I flew in to Calgary from Houston last Friday night and was greeted by snow on the ground! Something that I haven’t seen since April. Never thought that I would be so excited to see snow. My first day back, Saturday, I took a walk around my neighborhood and was fortunate enough to see most of the locals; no not the neighbors, the birds.

First thing in the morning, I woke to see several Black-billed Magpies jumping and hollering about in the willow. Several Common Ravens flew overhead and 2 pairs of Chickadees visited the feeders. I was very happy to see the Black-capped Chickadees, nothing can compare with this species’ friendliness!

I have been following the reports from Albertabird still and I have seen all the reports of winter finches; I knew what a good year it was for these birds. I just didn’t know how good! In my hour or so walk, I saw more Crossbills then I did all last winter. I must have seen more than 100 crossbills!

Most of the crossbills were White-winged however there were a few Red Crossbills in the mix ( see photo above).
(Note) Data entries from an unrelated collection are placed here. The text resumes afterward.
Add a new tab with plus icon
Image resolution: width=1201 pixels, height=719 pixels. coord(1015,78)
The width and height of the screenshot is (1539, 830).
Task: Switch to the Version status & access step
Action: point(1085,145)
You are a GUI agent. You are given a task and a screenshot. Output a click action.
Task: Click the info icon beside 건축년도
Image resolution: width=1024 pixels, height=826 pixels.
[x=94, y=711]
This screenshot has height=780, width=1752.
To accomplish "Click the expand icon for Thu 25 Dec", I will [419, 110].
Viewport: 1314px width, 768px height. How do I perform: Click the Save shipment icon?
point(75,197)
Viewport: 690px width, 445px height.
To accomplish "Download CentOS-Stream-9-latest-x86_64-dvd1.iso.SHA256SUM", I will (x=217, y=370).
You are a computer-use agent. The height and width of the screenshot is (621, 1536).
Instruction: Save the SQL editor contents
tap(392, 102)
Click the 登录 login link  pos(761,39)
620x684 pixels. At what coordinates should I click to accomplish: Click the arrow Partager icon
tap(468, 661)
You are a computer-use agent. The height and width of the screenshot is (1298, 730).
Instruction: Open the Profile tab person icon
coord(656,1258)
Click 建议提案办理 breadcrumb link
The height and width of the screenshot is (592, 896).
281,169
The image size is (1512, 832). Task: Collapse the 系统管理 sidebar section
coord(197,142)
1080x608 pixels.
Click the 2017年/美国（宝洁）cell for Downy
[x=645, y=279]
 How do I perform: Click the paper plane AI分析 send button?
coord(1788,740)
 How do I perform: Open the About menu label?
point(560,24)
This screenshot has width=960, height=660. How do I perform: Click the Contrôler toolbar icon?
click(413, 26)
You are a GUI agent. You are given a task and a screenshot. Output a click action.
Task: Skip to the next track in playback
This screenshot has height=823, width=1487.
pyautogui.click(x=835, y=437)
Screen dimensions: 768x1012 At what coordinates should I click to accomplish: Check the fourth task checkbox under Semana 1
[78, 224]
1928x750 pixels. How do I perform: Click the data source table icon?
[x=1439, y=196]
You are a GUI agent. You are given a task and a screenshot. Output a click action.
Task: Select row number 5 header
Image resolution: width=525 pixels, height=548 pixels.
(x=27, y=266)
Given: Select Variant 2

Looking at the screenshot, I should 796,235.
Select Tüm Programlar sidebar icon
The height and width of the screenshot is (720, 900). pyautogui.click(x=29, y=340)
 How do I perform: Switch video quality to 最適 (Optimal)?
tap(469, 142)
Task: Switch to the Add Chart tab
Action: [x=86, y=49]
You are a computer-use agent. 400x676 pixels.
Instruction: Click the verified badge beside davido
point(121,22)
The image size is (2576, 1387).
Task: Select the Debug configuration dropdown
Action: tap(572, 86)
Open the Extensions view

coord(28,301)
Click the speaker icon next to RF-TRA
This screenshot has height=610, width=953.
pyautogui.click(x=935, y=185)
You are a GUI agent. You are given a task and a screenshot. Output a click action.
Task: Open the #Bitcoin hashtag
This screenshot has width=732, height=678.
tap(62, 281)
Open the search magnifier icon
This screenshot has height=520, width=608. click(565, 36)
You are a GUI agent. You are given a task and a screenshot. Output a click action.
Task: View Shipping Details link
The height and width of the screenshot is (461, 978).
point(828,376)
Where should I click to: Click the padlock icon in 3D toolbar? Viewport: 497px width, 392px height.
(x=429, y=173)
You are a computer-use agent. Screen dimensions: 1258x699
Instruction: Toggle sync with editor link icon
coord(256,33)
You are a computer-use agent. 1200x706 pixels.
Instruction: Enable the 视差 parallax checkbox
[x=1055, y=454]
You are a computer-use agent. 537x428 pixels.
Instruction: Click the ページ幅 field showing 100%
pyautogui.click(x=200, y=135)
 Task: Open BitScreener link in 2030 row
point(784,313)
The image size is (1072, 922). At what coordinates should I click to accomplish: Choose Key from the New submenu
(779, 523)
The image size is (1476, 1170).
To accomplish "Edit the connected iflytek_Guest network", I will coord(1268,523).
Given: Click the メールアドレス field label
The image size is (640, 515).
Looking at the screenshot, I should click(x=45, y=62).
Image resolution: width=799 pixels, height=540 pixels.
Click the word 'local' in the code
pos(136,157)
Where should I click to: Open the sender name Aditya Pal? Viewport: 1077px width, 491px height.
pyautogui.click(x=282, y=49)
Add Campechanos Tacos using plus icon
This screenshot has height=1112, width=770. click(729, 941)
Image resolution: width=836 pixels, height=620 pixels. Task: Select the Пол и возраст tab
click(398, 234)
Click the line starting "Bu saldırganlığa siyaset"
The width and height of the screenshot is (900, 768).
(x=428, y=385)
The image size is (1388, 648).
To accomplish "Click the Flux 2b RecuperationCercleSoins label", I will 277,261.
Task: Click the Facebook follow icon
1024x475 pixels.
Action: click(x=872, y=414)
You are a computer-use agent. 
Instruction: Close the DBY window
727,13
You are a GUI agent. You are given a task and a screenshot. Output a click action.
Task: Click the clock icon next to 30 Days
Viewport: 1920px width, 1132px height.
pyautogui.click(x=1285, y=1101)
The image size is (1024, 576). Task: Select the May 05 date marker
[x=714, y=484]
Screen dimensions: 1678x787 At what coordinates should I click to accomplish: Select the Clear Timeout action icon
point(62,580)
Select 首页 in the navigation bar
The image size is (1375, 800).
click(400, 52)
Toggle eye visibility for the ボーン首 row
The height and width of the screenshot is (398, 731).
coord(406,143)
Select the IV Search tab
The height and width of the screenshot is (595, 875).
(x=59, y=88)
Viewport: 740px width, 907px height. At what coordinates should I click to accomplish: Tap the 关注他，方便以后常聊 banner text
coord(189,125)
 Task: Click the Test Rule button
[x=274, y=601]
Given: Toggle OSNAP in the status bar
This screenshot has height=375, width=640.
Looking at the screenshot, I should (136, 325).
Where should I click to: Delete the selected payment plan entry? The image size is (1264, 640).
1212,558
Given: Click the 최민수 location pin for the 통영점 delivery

I also observed many Pine Siskins that were flocking with the crossbills and feeding on the abundant cones.

My neighborhood, for some reason, never seems to be popular with Common Redpolls, however this year, within my first 24 hours of being back in Calgary, I had already seen 2 in my community. Also, we hosted a Pine Grosbeak, which is unusual for us. At one point, I was privileged to see several crossbills, a redpoll and many siskins on the ground just feet in front of me, licking up some sort of salt or rock from the ground.

Then, later on in the day, I discovered why my feeders were so empty. Three Sharp-shinned Hawks were all together in a tree. When 3 raptors start calling your neighborhood home, there are definitely going to be some songbird declines.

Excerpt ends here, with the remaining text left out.